13. The system of claim 1, the operations further comprising:

computing a blood pressure reading as a function of the difference between the first phase shift value and the second phase shift value.

14. The system of claim 1, the operations further comprising:

selecting the first phase shift value based on a mode of measurements taken over a period of time.

15. The system of claim 1, wherein the plurality of sensors comprises a first sensor fastened to a first appendage of the user and a second sensor fastened to a second appendage of the user.

16. The system of claim 1, wherein the first appendage is the user's left wrist and the second appendage is the user's right wrist.

17. The system of claim 1, wherein the plurality of sensors are configured to obtain a plurality of photoplethysmograms.

18. The system of claim 1, wherein detecting the change in blood pressure is performed by a particular sensor from the plurality of sensors.

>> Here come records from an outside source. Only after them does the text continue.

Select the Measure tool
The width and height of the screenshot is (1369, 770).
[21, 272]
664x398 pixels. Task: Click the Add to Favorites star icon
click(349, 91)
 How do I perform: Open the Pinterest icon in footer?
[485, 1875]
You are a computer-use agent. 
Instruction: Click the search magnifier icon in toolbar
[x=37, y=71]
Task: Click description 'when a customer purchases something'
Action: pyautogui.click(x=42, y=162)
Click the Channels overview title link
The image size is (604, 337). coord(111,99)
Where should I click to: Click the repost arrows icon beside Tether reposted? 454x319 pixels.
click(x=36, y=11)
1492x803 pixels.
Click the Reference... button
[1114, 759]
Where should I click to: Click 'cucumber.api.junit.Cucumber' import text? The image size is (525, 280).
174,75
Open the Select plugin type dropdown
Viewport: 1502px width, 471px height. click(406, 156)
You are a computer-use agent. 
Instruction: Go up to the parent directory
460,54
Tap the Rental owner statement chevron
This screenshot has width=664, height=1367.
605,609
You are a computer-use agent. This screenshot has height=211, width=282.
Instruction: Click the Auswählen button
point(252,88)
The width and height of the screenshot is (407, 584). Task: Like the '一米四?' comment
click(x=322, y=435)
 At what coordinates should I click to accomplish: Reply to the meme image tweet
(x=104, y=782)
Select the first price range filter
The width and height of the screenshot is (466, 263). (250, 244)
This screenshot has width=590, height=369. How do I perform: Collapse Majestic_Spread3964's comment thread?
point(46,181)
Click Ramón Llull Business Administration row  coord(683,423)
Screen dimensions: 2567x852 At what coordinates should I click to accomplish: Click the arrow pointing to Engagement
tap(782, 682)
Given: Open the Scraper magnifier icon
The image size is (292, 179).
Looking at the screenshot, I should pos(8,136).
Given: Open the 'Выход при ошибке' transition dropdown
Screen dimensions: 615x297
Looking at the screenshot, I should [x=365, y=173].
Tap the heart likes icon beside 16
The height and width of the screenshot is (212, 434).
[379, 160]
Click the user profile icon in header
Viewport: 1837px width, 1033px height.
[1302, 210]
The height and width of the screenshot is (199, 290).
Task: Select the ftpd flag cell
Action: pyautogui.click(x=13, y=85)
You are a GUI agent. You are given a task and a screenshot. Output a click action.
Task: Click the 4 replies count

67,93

19. A non-transitory computer readable medium comprising instructions which, when executed by one or more hardware processors, cause performance of operations comprising:

monitoring a user using each of a plurality of sensors;

computing a first phase shift value between a first set of at least two measurements by two respective sensors from the plurality of sensors;

computing a second phase shift value between a second set of at least two measurements by the two respective sensors from the plurality of sensors;

computing a difference between the first phase shift value and the second phase shift value; and

detecting a change in blood pressure, based at least in part on the difference between the first phase shift value and the second phase shift value.

20. A method comprising:

monitoring a user using each of a plurality of sensors;

computing a first phase shift value between a first set of at least two measurements by two respective sensors from the plurality of sensors;

computing a second phase shift value between a second set of at least two measurements by the two respective sensors from the plurality of sensors;

computing a difference between the first phase shift value and the second phase shift value; and

detecting a change in blood pressure, based at least in part on the difference between the first phase shift value and the second phase shift value,

wherein the method is performed by at least one device comprising a hardware processor.